Exercise prompt: Copy the rows from the line containing "Identify the location of field-value: ••••••••••••••••." through the final line of the rows, with both ends included, and reproduce them word for word.

START Input data

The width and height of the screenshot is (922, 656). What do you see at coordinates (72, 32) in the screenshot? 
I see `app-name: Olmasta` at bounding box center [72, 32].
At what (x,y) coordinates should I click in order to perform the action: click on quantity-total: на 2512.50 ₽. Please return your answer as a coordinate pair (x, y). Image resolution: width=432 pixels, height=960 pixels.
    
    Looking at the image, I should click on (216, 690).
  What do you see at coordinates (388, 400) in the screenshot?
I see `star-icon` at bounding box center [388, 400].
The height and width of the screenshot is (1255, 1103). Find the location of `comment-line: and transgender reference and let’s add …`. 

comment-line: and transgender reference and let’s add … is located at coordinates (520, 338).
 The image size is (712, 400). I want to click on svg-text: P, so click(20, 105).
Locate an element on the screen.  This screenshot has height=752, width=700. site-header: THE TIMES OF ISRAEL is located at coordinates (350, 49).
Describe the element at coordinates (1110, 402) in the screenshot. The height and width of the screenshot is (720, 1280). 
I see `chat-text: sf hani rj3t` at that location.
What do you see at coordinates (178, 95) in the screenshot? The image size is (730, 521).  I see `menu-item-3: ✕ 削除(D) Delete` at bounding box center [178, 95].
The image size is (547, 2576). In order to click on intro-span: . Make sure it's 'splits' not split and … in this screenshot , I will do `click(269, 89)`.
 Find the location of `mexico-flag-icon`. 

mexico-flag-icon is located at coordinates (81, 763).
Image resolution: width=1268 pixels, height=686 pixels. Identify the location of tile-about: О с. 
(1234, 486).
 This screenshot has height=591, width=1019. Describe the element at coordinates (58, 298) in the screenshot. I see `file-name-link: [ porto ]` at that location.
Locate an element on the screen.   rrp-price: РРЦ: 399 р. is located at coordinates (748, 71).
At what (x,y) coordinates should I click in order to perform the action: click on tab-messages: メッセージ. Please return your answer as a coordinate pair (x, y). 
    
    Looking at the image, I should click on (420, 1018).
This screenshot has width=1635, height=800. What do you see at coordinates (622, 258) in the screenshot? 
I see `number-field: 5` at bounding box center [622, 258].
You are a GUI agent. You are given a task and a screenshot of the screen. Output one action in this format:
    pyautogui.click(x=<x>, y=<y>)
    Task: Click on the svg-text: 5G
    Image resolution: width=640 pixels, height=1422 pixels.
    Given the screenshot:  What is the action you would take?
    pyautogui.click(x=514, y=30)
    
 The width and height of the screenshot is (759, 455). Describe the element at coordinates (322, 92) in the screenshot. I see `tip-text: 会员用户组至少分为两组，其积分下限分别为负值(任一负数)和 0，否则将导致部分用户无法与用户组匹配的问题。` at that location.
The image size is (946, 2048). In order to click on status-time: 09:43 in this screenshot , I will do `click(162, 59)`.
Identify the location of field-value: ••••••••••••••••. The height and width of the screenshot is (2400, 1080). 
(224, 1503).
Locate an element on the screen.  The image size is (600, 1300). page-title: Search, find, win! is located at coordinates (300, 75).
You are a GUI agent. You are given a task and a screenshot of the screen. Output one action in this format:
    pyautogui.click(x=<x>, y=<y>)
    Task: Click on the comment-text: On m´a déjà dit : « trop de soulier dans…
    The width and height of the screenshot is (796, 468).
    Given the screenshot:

END Input data

Exercise answer:
Identify the location of field-value: ••••••••••••••••. The height and width of the screenshot is (2400, 1080). 
(224, 1503).
Locate an element on the screen.  The image size is (600, 1300). page-title: Search, find, win! is located at coordinates (300, 75).
You are a GUI agent. You are given a task and a screenshot of the screen. Output one action in this format:
    pyautogui.click(x=<x>, y=<y>)
    Task: Click on the comment-text: On m´a déjà dit : « trop de soulier dans…
    The width and height of the screenshot is (796, 468).
    Given the screenshot:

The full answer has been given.